When that first permit was filed 119 years ago, the Peak’s Suburban Addition house was intended to be the home of a surgeon at the nearby Baylor Hospital. As is the tale of many big, old East Dallas estates, the house was converted into a women’s boarding house at some point in its history. (The men stayed next door.) It reverted back to a single-family residence for a period, before it was turned into a bed and breakfast in 2000. It operated as The Corinthian Bed & Breakfast for more than 20 years until it was sold again in 2022. The current owners have run it as a short-term rental, but its new owners could convert it into whatever they want, Oliver says. 

“The thing that makes this house really special is that it could be a lot of different things,” she says. It still has a special use permit through 2027 to be a bed and breakfast. (The current owner is willing to sell it fully furnished, including the linens and cookware.) It’s only about 10 minutes from downtown, Uptown, and Deep Ellum. “It’s a really nice central location to be able to get to a lot of really cool parts of town,” Oliver says.

It’s also in a planned development district, so if you wanted to use the house a business, it wouldn’t be too hard, Oliver says. You’d be amongst peers—there are several churches and businesses, like an Aldi’s and another bed and breakfast, on the block. Baylor is still close. But if you wanted to convert it back to a single-family home, there are plenty of those nearby as well. 
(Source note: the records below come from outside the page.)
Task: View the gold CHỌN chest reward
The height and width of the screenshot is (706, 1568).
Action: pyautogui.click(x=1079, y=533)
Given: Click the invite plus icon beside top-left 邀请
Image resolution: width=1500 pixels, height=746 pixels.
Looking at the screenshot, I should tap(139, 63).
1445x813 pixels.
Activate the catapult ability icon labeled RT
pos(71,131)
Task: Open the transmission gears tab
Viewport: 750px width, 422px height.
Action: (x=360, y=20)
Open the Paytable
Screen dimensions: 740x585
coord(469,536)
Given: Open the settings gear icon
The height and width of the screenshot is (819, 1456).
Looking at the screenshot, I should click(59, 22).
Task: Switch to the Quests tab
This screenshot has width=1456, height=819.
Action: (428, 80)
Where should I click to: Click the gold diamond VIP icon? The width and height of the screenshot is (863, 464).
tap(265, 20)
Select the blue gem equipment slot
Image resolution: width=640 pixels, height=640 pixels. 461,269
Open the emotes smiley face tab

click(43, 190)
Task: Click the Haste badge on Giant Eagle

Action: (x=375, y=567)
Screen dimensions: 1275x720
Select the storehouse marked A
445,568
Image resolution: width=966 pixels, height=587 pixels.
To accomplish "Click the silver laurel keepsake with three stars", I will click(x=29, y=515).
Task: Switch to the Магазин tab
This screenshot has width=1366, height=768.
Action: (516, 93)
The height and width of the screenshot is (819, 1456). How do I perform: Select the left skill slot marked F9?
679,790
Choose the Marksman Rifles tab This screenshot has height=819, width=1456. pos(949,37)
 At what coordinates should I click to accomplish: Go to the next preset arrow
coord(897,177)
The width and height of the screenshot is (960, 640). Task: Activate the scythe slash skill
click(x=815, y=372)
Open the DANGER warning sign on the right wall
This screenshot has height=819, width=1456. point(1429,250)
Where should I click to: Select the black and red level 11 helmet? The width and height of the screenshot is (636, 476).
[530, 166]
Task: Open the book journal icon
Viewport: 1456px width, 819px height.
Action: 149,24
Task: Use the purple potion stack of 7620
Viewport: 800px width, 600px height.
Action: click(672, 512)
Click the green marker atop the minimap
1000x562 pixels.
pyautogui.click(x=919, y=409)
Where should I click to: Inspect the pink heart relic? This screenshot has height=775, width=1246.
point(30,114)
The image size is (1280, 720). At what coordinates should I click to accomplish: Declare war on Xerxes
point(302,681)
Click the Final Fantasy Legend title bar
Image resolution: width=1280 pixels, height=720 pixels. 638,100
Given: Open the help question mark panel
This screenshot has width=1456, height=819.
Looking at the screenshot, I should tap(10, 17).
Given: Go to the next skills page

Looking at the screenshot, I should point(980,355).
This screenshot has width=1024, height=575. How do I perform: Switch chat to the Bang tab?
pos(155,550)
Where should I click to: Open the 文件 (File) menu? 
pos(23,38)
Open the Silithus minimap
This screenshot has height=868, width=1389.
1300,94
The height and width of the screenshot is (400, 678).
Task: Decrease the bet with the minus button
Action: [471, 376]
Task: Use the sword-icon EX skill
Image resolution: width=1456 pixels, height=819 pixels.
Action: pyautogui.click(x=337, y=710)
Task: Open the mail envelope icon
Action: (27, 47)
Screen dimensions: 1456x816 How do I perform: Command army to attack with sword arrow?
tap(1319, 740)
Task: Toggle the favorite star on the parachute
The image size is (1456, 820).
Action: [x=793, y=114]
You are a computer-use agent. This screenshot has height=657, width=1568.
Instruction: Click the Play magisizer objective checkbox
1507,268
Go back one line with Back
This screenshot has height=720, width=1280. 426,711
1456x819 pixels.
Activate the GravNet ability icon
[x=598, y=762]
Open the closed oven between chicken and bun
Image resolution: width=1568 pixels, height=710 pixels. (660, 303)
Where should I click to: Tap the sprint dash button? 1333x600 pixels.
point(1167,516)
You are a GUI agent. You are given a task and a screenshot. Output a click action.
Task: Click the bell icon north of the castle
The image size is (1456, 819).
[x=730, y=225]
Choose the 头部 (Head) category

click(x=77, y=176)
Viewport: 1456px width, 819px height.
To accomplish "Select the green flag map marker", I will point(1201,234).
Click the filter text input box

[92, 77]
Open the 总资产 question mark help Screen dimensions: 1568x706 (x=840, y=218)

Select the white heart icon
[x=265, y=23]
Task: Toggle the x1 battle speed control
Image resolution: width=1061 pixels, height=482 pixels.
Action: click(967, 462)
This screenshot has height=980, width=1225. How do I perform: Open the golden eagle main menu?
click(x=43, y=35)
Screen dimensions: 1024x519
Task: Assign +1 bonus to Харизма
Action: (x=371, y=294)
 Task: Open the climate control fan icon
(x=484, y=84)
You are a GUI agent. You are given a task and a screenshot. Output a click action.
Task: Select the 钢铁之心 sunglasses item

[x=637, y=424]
No matter its future use, the home has heaps of turn-of-the-century character. Oliver loves the huge windows, the columns, the woodwork, and the pocket doors. Sliding into walls instead of swinging out, pocket doors were popular in that era. They gave the doorways “more of an open feel,” but you could still slide them closed to “to feel more intimate,” she says. 

The property has been painstakingly restored over the years. After they bought it in 2000, the bed and breakfast owners gutted and redid the whole house. They added on and expanded the kitchen and back family room. Previously, the floors were carpeted and the pocket doors and wood casings were painted white, so they hand sanded it all and restored all the original wood. The showpiece is the ornate inlay floors in the foyer. “They’re just spectacular when you walk in and look down,” Oliver says. They also renovated the carriage house in the backyard, converting it into two separate apartments. 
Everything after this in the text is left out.